Imagine a world that could get its energy needs from water. And that the only byproduct produced was ... water.
That's how fuel cells work. They don't actually run on water. They run on hydrogen, which is easily made from water.
NASA, the United States space agency, developed fuel cells to make electricity aboard space ships. The first place you're likely to see fuel cells on Earth is in cars.
Many carmakers are building experimental fuel-cell vehicles. Some buses in Chicago and Vancouver, British Columbia, already are powered by fuel cells.
Driving one of these experimental fuel-cell cars doesn't feel much different from driving a regular car. The one I drove, a Mercedes NECAR 4, was small and slow, especially with five large men as passengers. A key unlocks the ignition and turns on the fuel cell. It takes a few moments to warm up.
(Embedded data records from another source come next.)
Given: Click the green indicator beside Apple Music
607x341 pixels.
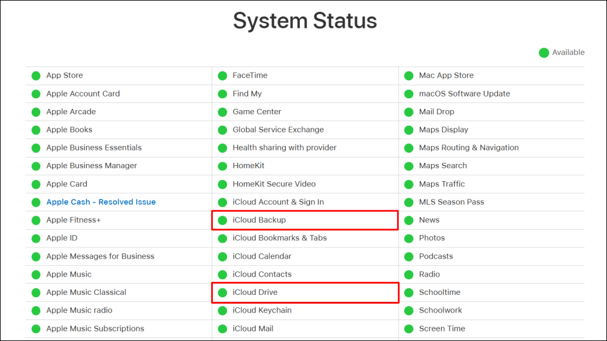Looking at the screenshot, I should pyautogui.click(x=36, y=274).
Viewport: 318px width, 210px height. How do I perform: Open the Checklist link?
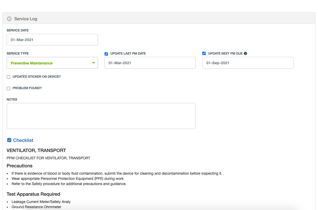23,140
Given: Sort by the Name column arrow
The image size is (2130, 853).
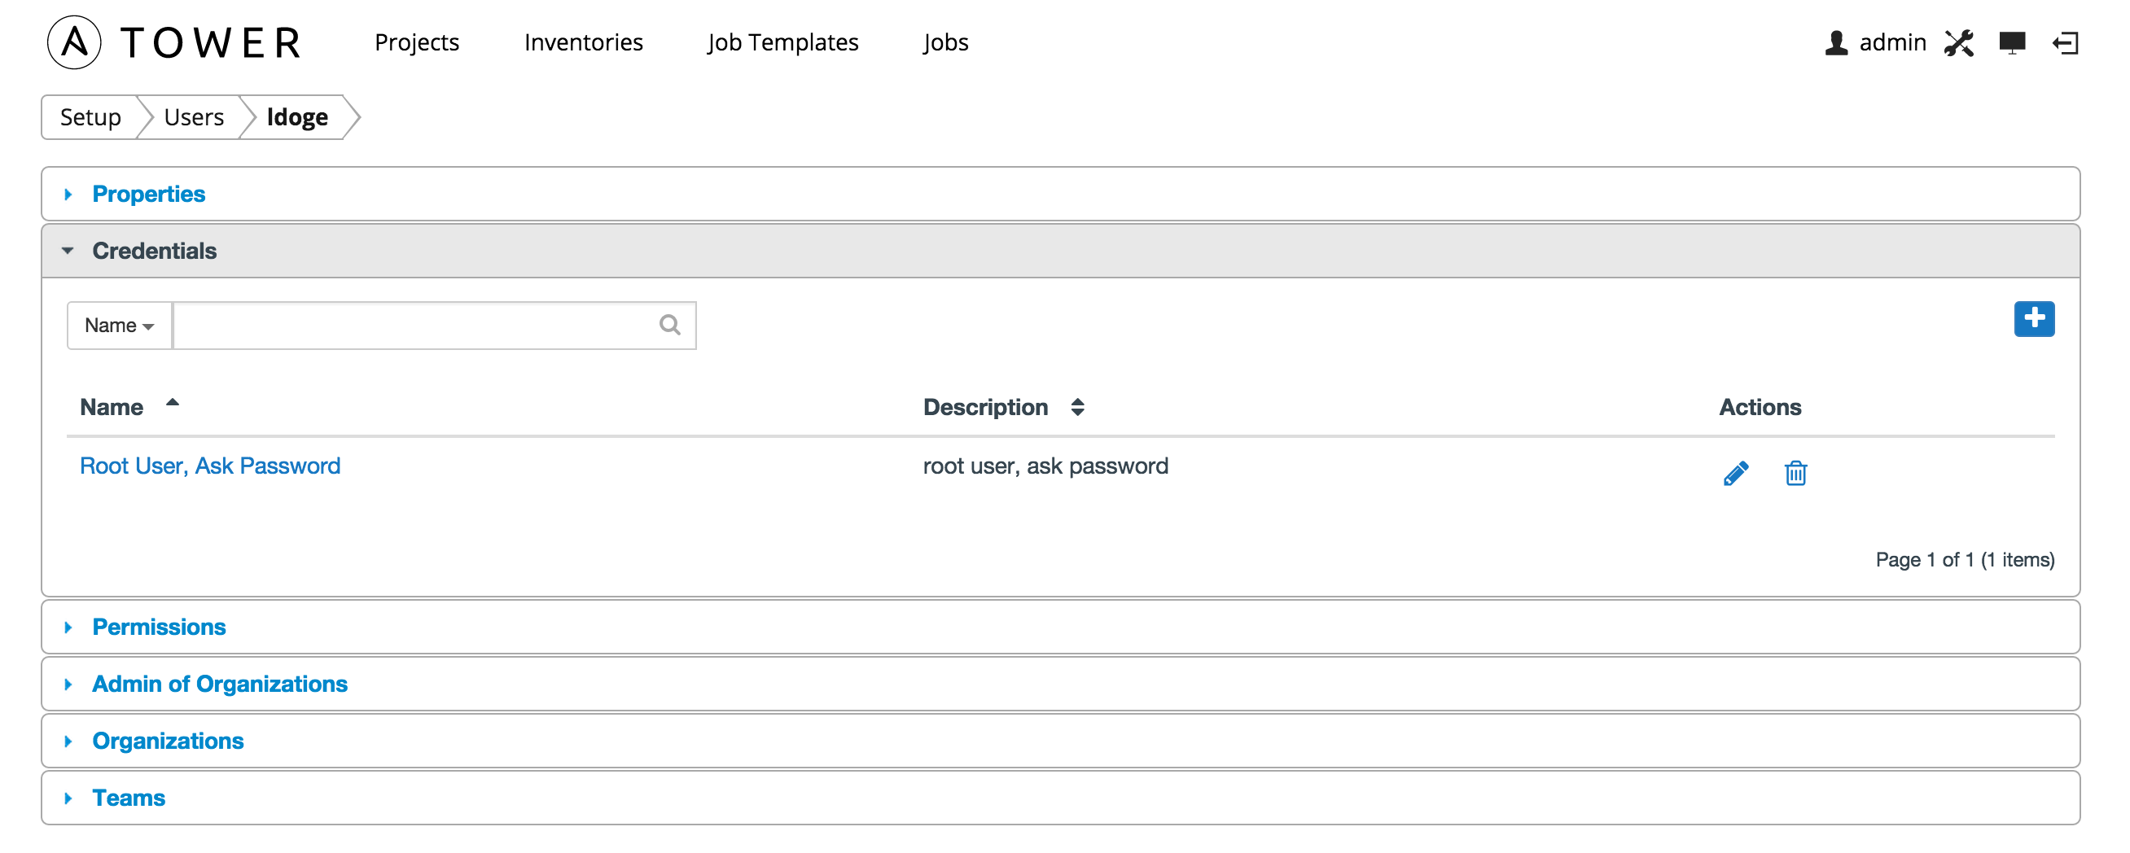Looking at the screenshot, I should point(172,404).
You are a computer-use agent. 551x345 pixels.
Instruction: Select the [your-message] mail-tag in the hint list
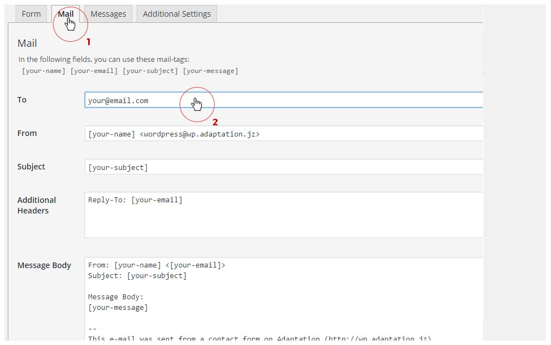[x=210, y=71]
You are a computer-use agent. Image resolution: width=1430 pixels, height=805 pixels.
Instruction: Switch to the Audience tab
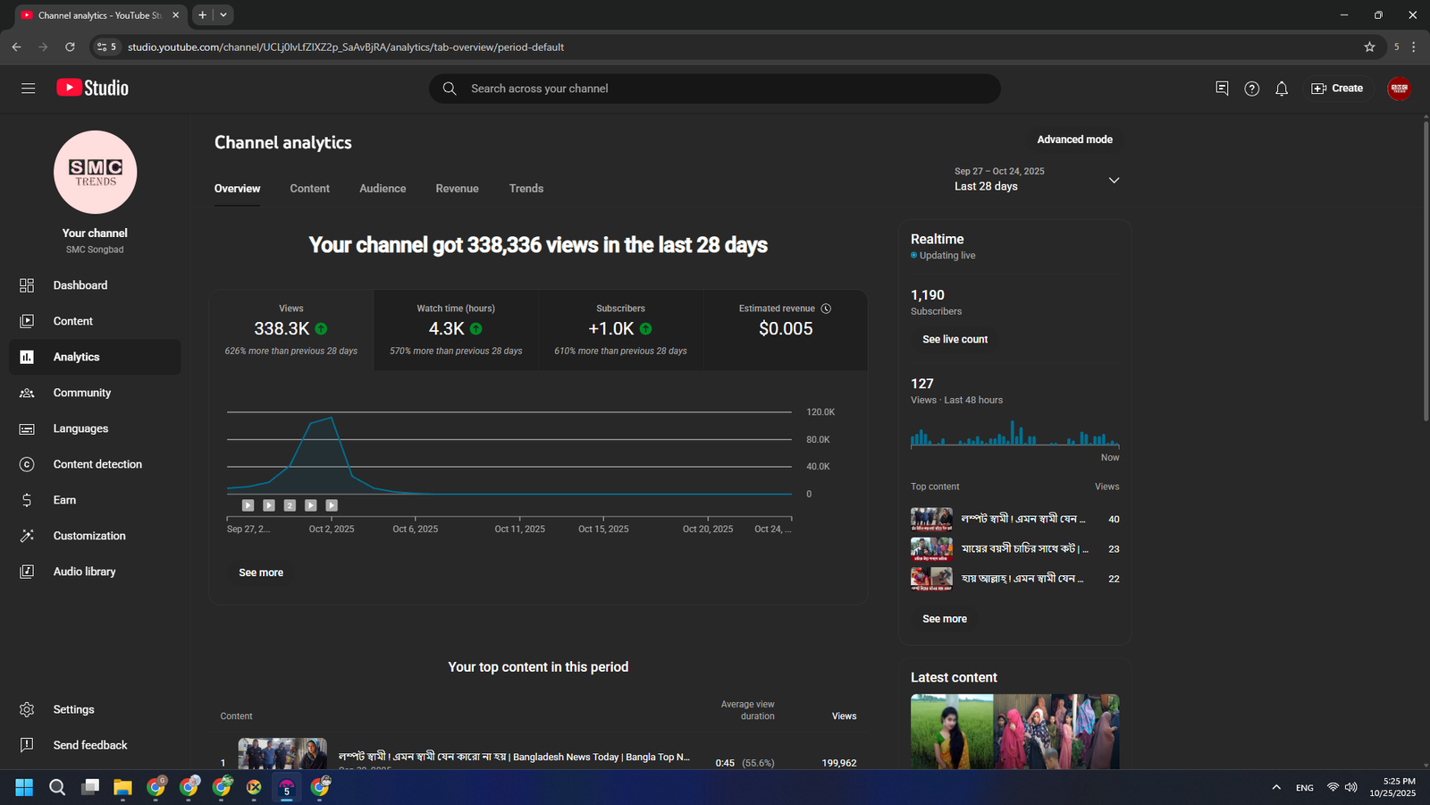(383, 189)
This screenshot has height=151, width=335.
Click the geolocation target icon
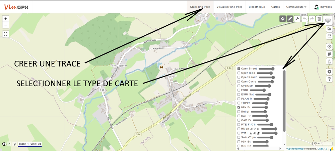click(x=329, y=46)
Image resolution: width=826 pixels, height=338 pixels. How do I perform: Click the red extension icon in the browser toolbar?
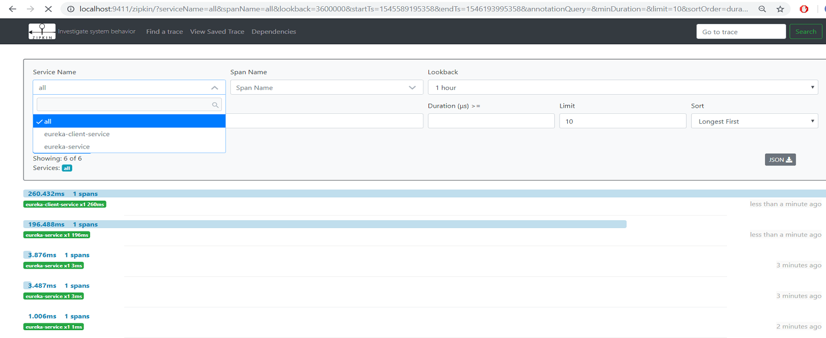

The whir of an air pump rose and fell as I stepped on the accelerator and released it. The noise reminded me of a roar of a gasoline-powered car. The electric car didn't have a transmission, just a switch for forward and reverse.
Toyota plans to sell a fuel-cell car starting in 2004. But it will only be for businesses, because regular consumers would have no way to get hydrogen to fill up the tank. Industry experts say we can expect fuel-cell cars to be commonplace by 2010.
Fuel cells could also provide electricity and heat for buildings and factories. Someday you might have a hydrogen gas line come to your house to run your home fuel cell for electricity. You'd fill up your car at the hydrogen pipe.
Fuel cells have two major drawbacks:
1. Hydrogen is hard to store, and you need a lot of it to run a car. You can liquefy it by freezing, but that takes energy, too. And it must be kept at -273 degrees C.
2. You need electricity to make hydrogen from water. If the United States were to power all its vehicles with hydrogen, it would need twice the electrical-generating capacity it has today. Most power plants use polluting fossil fuels. Building or converting power plants to cleaner fuels is a massive undertaking.
Internal-combustion engines burn gasoline to release energy, but fuel cells don't burn the hydrogen gas that fuels them. Hydrogen gas atoms are naturally stuck together in pairs (H2). These molecules of hydrogen release electricity (electrons) when the pairs of atoms are split apart by the anode catalyst. (The atoms aren't 'split,' as in a nuclear chain reaction, they're just pried apart.) The electricity generated can run an electric motor in a car. The hydrogen ions then travel through a thin plastic membrane to combine with electrons and oxygen (air) to make H20 water vapor.